SECONDARY_DC="us-west"
TOPIC="orders"

echo "Starting failover from $PRIMARY_DC to $SECONDARY_DC"

# 1. Stop producers in primary DC
echo "Stopping producers..."
# Send shutdown signal to producer applications

# 2. Wait for replication to catch up
echo "Waiting for replication lag to reach 0..."
while [ $(get_lag $TOPIC) -gt 0 ]; do
    sleep 5
done

# 3. Verify secondary has all data
echo "Verifying secondary DC data..."
verify_secondary_data $TOPIC

# 4. Update DNS/load balancers to point to secondary
echo "Updating DNS records..."
update_dns $SECONDARY_DC

# 5. Start consumers in secondary DC
echo "Starting consumers in secondary DC..."
start_consumers $SECONDARY_DC

echo "Failover complete. Secondary DC is now active."

Failback Process

#!/bin/bash
# failback.sh - Return to primary DC

echo "Starting failback to primary DC"

# 1. Stop producers in secondary DC
echo "Stopping producers in secondary DC..."

# 2. Enable replication from secondary to primary
echo "Enabling reverse replication..."
enable_reverse_replication

# 3. Wait for primary to catch up
echo "Waiting for primary to catch up..."
while [ $(get_reverse_lag) -gt 0 ]; do
    sleep 5
done

# 4. Update DNS to point to primary
echo "Updating DNS records..."
update_dns "us-east"

# 5. Start producers in primary DC
echo "Starting producers in primary DC..."

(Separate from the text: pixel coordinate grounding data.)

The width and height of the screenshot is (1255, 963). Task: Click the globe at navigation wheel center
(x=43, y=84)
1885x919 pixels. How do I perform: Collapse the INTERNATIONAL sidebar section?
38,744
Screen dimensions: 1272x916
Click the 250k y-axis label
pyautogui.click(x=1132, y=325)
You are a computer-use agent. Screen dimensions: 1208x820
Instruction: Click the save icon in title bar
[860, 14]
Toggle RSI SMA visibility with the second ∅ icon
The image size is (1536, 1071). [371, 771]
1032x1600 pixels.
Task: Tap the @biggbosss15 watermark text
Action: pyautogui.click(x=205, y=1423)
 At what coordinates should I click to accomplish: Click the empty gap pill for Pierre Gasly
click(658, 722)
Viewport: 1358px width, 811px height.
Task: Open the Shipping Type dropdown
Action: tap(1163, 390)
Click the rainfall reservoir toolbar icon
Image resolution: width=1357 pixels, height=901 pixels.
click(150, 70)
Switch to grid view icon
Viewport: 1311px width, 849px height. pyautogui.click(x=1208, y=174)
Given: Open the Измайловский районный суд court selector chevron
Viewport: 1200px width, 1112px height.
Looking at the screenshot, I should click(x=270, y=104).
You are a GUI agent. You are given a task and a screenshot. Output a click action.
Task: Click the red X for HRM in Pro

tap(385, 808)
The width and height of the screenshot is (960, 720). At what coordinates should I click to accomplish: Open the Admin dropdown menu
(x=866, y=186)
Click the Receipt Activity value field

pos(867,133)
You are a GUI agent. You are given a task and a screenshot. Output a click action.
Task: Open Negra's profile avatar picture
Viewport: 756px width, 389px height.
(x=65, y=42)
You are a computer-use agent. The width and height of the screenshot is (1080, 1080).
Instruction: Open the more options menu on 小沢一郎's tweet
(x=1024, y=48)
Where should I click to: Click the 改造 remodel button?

echo "Failback complete. Primary DC is now active."

Geo-Partitioning Strategy

// Geo-aware partitioning
public class GeoPartitioner implements Partitioner {
    
    private Map<String, Integer> regionPartitions;
    
    @Override
    public void configure(Map<String, ?> configs) {
        regionPartitions = new HashMap<>();
        regionPartitions.put("us-east", 0);
        regionPartitions.put("us-west", 1);
        regionPartitions.put("eu-west", 2);
        regionPartitions.put("ap-south", 3);
    }
    
    @Override
    public int partition(String topic, Object key, byte[] keyBytes,
                         Object value, byte[] valueBytes, Cluster cluster) {
        // Extract region from value
        String region = extractRegion(value.toString());
        
        // Route to region-specific partition
        int basePartition = regionPartitions.getOrDefault(region, 0);
        
        // Add some distribution within region
        int hash = Math.abs(Utils.murmur2(keyBytes));
        return basePartition + (hash % 2);  # 2 partitions per region
    }
}

Follow-Up Questions

What is the difference between MirrorMaker 1 and MirrorMaker 2?
How does Kafka handle exactly-once semantics in multi-DC replication?
Explain the trade-offs between active-active and active-passive multi-DC setups.
How would you handle schema evolution across multiple datacenters?
What are the network requirements for multi-DC Kafka deployments?